С Пономаренко был случай, рассказанный мне кем-то из работников министерства.
Докладывают Пантелеймону Кондратьевичу, что приема у него добивается Елена Фабиановна Гнесина, просит назначить день. Повод: она хлопочет о 300 000 рублей, которые никак не может получить от министерства. Он сам берет трубку и говорит:
— Что вы, Елена Фабиановна, как можно такому человеку, как вы, ходить по кабинетам? Я должен сам приехать к вам, я давно собирался это сделать!
Старуха вне себя от радости. Сам министр! Собственной персоной!
В назначенный день министр берет с собой начальника музыкального управления Серебровского, с которым детально обо всем договаривается, и они едут в Гнесинский институт. Елена Фабиановна не знает, куда усадить дорогих гостей. Министр в ее институте! Это требует мрамора, золотых букв! Пономаренко устраивает на глазах Елены Фабиановны жестокий разнос Серебровскому — на каком основании Гнесинскому институту до сих пор не выплачена требуемая сумма? Серебровский оправдывается, хотя оба отлично знают, что все это театр. Деньги для института в свое время были запланированы, только из-за рутинного бюрократического порядка они еще не дошли до адресата.
Потом оба гостя отбывают, оставив Елену Фабиановну в состоянии, близком к счастливому обмороку. Сам министр был! Теперь деньги, считайте, в кармане! Министр обещал!
В конце концов деньги приходят, ни на йоту не убыстряя своего движения, но об этом все забывают. Главное — министр приехал сам! Министр обещал!
Крошечный эпизод — а ведь создана легенда о добром министре, легенда, остающаяся в народной памяти! Жаль, что такой «маленькой режиссурой» чрезвычайно редко пользуются власть имущие. Отсутствием таковой особенно отличался М. Горбачев.
Наверное, правду говорили тогда люди, что где бы Пономаренко ни был, он мешал Хрущеву, как бы невольно заслонял его. И впоследствии его сослали в послы, а потом в уполномоченные в каком-то зарубежном комитете.
О министре культуры СССР Н. Михайлове я уже писал. Связь с культурой у него была прямая. В прошлом — работа в заводской многотиражке.

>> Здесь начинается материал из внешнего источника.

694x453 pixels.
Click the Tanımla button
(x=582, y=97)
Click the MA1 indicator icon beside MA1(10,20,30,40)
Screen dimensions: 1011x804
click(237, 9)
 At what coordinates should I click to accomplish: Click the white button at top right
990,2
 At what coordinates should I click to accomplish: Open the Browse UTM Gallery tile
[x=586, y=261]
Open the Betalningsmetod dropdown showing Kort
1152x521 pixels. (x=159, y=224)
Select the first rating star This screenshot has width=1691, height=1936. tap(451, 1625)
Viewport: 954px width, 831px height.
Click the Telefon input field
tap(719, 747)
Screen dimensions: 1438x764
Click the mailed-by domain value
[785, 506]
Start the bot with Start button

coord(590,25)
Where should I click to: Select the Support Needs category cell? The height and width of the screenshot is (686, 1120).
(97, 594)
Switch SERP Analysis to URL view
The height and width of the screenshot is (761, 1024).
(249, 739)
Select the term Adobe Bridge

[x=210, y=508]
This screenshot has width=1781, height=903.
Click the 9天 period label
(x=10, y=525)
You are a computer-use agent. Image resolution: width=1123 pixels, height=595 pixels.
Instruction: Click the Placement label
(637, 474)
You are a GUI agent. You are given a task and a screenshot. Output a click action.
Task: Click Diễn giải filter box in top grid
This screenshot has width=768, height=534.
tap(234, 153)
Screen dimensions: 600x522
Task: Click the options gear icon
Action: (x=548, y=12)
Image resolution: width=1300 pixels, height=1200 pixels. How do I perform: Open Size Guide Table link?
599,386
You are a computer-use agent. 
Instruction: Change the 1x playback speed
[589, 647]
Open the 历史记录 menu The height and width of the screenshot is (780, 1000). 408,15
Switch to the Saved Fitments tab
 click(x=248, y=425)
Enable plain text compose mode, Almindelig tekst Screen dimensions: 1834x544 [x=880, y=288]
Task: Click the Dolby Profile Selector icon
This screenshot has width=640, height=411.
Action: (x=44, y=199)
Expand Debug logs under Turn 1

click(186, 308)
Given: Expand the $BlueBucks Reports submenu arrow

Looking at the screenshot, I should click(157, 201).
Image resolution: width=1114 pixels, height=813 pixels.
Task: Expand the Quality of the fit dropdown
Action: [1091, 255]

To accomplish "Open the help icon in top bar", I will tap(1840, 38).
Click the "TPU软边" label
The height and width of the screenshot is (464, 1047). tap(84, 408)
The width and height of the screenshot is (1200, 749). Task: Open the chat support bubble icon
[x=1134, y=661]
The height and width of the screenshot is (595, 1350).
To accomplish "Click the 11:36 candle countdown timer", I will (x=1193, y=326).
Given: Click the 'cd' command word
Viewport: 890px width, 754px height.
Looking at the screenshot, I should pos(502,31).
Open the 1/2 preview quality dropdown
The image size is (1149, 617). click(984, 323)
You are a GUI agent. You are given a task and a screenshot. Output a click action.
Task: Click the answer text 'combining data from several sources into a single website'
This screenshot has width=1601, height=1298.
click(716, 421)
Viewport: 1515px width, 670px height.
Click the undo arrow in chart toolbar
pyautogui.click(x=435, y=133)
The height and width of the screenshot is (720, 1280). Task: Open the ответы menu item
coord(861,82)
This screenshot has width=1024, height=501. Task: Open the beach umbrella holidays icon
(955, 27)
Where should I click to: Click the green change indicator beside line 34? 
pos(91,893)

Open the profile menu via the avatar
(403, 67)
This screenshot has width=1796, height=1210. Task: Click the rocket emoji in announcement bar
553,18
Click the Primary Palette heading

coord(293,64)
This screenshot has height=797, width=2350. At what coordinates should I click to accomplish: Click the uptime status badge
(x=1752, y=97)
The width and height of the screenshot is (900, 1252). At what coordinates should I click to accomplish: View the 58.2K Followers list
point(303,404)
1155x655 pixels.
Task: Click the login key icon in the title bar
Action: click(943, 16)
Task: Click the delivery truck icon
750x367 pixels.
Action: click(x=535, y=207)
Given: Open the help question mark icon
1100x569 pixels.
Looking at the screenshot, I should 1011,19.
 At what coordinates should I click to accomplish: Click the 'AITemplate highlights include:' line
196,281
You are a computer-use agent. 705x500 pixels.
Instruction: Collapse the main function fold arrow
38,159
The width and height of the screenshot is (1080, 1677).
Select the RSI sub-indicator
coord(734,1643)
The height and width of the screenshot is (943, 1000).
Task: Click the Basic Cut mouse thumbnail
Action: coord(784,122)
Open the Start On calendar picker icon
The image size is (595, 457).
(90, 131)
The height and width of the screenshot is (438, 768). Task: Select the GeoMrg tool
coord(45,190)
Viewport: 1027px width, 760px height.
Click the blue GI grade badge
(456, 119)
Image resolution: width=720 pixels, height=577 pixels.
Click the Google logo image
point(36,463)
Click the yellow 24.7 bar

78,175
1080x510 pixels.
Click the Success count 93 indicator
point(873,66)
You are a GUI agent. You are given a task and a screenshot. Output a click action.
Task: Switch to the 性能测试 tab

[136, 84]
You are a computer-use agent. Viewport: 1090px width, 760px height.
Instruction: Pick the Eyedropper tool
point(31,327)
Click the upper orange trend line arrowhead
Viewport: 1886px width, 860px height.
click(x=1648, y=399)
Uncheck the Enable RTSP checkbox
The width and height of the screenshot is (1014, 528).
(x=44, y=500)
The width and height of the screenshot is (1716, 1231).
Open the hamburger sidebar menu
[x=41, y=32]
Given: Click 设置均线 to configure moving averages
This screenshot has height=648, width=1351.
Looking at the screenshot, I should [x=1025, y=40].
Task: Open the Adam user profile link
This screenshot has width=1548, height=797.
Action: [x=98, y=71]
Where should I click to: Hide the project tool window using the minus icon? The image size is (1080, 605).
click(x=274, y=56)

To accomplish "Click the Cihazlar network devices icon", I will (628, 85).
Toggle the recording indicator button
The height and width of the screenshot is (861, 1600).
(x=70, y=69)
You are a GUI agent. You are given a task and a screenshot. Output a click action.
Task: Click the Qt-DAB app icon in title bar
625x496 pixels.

Если в своих выступлениях на коллегиях он и ошибался, касаясь вопросов, в которых мало понимал, и делал ошибки, то всегда, услыхав шум в зале, добродушно вслух признавал это. И за такое простодушие ему многое прощали.
Простодушен был и начальник Комитета по делам искусств РСФСР Алексей Иванович Попов. Однажды, не помню по какому поводу, он собрал группу драматургов, преимущественно русской национальности, и сказал им попросту:
— …вашу мать! — Он грешил подобным просторечием. — Вы же русские люди! Неужели вы не понимаете, что дела у нас плохи? Помогать нам нужно, а вы какую-то правду ищете!
Список министров будет неполон без Демичева, который к тому же был кандидатом в члены Политбюро. Я помню, когда состоялось его назначение, я верил, что неспроста на культуру сажают кандидата Политбюро. Я полагал, что ей наконец-то будет уделяться больше внимания.
Была устроена встреча с министром в Доме творчества в Голицыне. Собралось человек шестьдесят — режиссеры, драматурги. Это была первая встреча министра со своими опекаемыми, хотя он был на посту уже около года. Должен был состояться откровенный разговор. И что же? Министр сказал несколько слов, серых, как и он сам, — ни хороших, ни плохих, так, не кисло и не сладко. И о делах его говорили: сказать «нет» ему не хотелось, а от его «да» дело все равно не решалось.
Суть Демичева достаточно ясна уже по эпизоду, рассказанному мне одним из участников делегации, направлявшейся на совещание министров культуры соцстран. В роскошном самолете, в большом салоне, что делал министр культуры СССР, пока летел в Берлин? Готовился к докладу, читал любимую книгу, делал записи или, воспользовавшись случаем, прилег отдохнуть от тяжких трудов? Нет, всю дорогу он занимался любимым делом пенсионеров на бульварах — «забивал козла» в домино!
Странная вещь искусство! Вроде Власть полностью овладела им, но ведь, как я однажды сказал на собрании в Управлении театров, весь огромный аппарат Министерства культуры, выполняющий указание Власти, зависит не от нее, а от какого-то мечтателя, который, сидя в мансарде под крышей, а то и вовсе будучи бомжем что-то сочиняет, а что — поди разберись!
Вспоминаю еще один случай из эпохи моего пребывания на посту главного редактора. М. Маклярский и К. Раппопорт написали пьесу о Рихарде Зорге, нашем известном разведчике, о его пребывании в Японии. Пьеса хорошая, она уже шла в ряде театров.